Gerry Hand kept a low profile as he helped change the country
Gerry Hand was so respected that the Hawke supporter was included in Paul Keating’s first ministry, despite not voting for him.
OBITUARY
Gerry Hand
Former politician. Born Melbourne, June 30, 1942; died November 15, aged 81.
It is tempting to believe Bob Hawke’s prime ministerial destiny was almost predetermined. Once in the federal parliament, he would seamlessly cruise to the Labor frontbench and sail on to leadership of the party and ultimately the Lodge. And that’s how it played out. But the smooth ascendancy of Hawke happened only after a fierce preselection battle in 1980 for the seat of Wills based in Melbourne’s north.
The widely popular, nationally known Hawke was never going to be beaten, but the Socialist Left’s Gerry Hand forced the Hawke camp to work hard. Hawke won by fewer than 10 votes.
Like the man after whom Wills is named – William John Wills, with whom Robert O’Hara Burke walked across Australia – Hand drew strength from the setback, challenged for the adjacent seat of Melbourne in 1982 and defeated the longstanding incumbent, Ted Innes, 42 votes to 28. He easily won the seat in the 1983 Hawke landslide – Labor biggest win since John Curtin 40 years earlier.
Hand had worked in Portland for Victoria’s South-West Trades and Labour Council and was later research officer for Warrnambool-based Victorian Socialist Left senator Cyril Primmer.
This would have been a time of steep learning for Hand – Primmer was a veteran of the 1955 Labor Split and is reported to have once attended a branch meeting with a shotgun on his desk.
Keen on a parliamentary career, Hand moved to Melbourne as an ALP organiser in the years when it was rebuilding after the Whitlam government was dismissed and the party routed at the 1975 election.

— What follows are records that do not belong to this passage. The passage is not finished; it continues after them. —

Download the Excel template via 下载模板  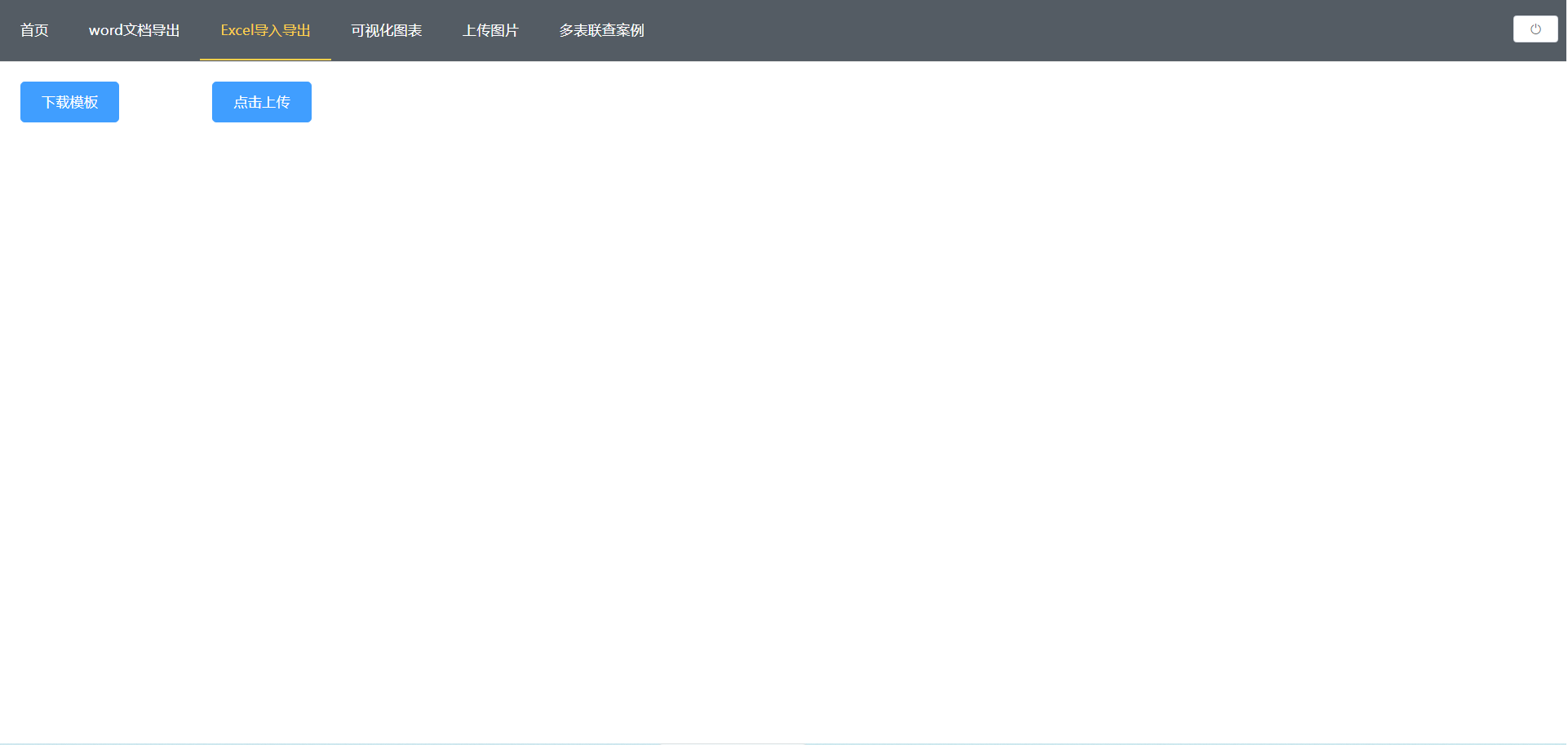pos(69,102)
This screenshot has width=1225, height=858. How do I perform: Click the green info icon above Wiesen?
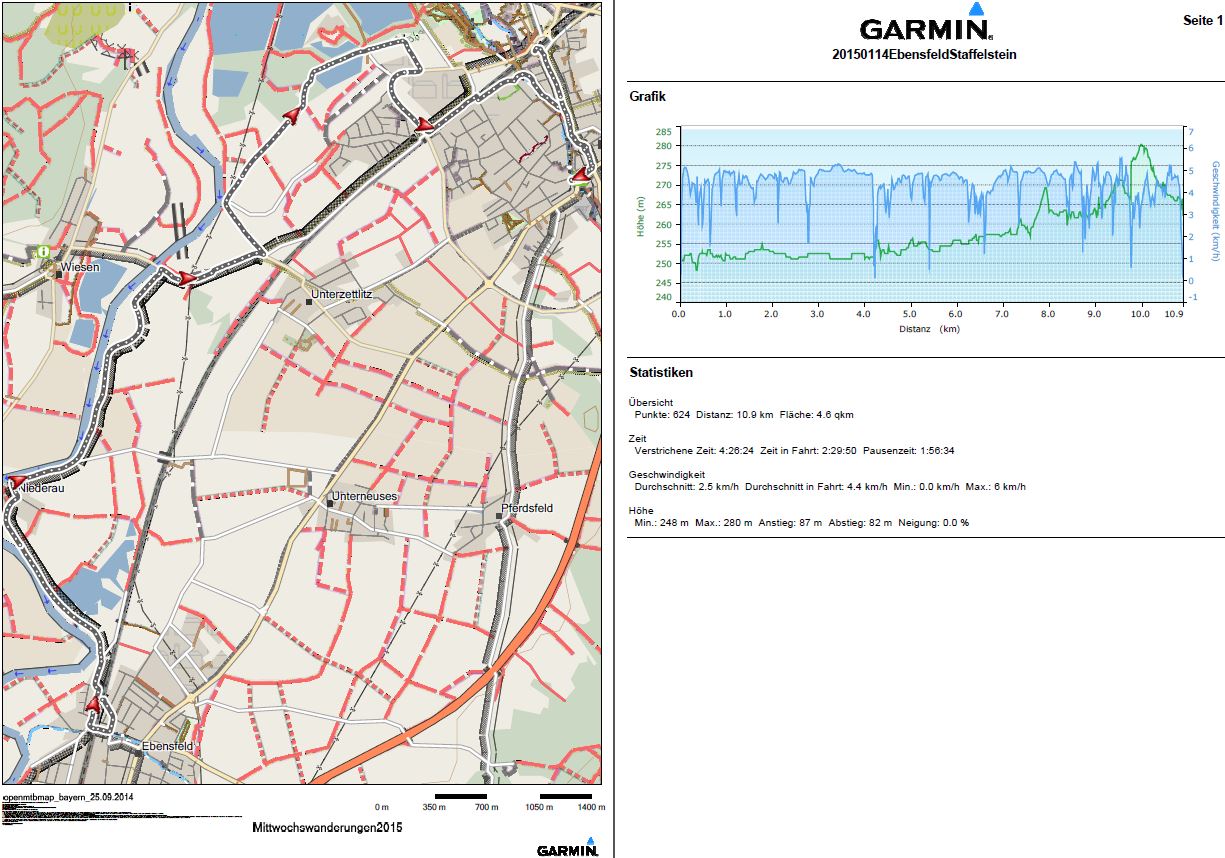(42, 250)
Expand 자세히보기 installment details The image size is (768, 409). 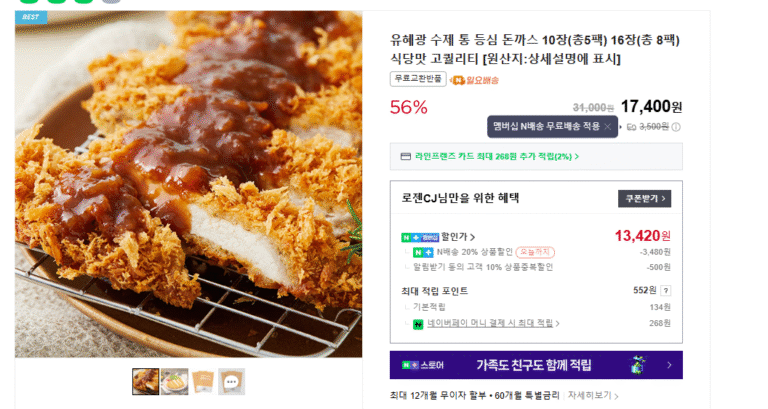coord(595,396)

The Hawke years were mostly sweet. Hand worked diligently for his electorate, sometimes skipping factional meetings to help local pensioners, and also unceasingly but mostly unnoticed to keep the still divided Labor ranks as the well-oiled machine that would win a record four elections. Hawke was a practical man; Hand a man of unbending principle.
When Hawke gave the green light for uranium sales to France, in defiance of ALP policy, Hand was bitterly and publicly opposed.
Nonetheless, Hawke, acknowledging Hand’s competence and integrity, promoted him to the ministry the following year at a time when Hand was also president of the Victorian branch of the party.
During the 13 years of the Hawke-Keating government there were three ministers for Aboriginal affairs. Hand served the shortest term, by a considerable margin, but made the most memorable impact. Over those same years there were seven ministers for immigration, a job of prickly, manifold pressures, especially for Labor, and Hand served longest, again leaving an indelible mark.
Hand clashed with the secretary of the Department of Aboriginal Affairs, the legendary rights crusader Charles Perkins, the first Aboriginal person to head a federal department. Claiming maladministration, Hand forced Perkins to resign, but the real problem might have been that Hand did not see it as a position for an activist.
Hand drew up plans for the Aboriginal and Torres Strait Islander Commission and life was breathed into it in 1990. Its role was contentious from the start and life was sucked from it 14 years later as it sunk under the weight of serious claims against chairman Geoff Clark.
Retiring senator Pat Dodson said this week that Hand had been “driven by conviction and purpose”. “Above all, he was a passionate advocate of the interests of First Nations people and a great supporter of Northern Territory land councils,” he said.
Dodson credited Hand with putting pressure on Hawke to ban mining at Coronation Hill in 1991. The local Jawoyn people believed the area was “sickness country” and hosted the spirit Bula. Labor powerbroker Graham Richardson referred to this as “Bula-shit”. It split Labor, and Hawke was dethroned in months. An incoming Paul Keating kept Hawke supporter Hand in the ministry.
Perhaps Hand’s lasting legacy is, as immigration minister, winning bipartisan support for the policy of mandatory detention of unlawful arrivals. He had been to enough refugee camps and held the babies of those desperate parents hoping patiently for the right to move to Australia in search of better lives. He had no time for anyone who would pay a criminal to jump the queue.
The Australian’s editor-at-large Paul Kelly observed Hand’s Canberra years: “Gerry Hand was a faithful servant of the Labor Party and was an astute organiser of the left-wing before and after he entered the parliament.”
Kelly added that Hand maintained the respect of both sides of Labor’s factional divide.
“He was an old-fashioned left-winger and he was a champion of strong border controls and powerful deterrence to stop asylum seekers entering Australia by boat.”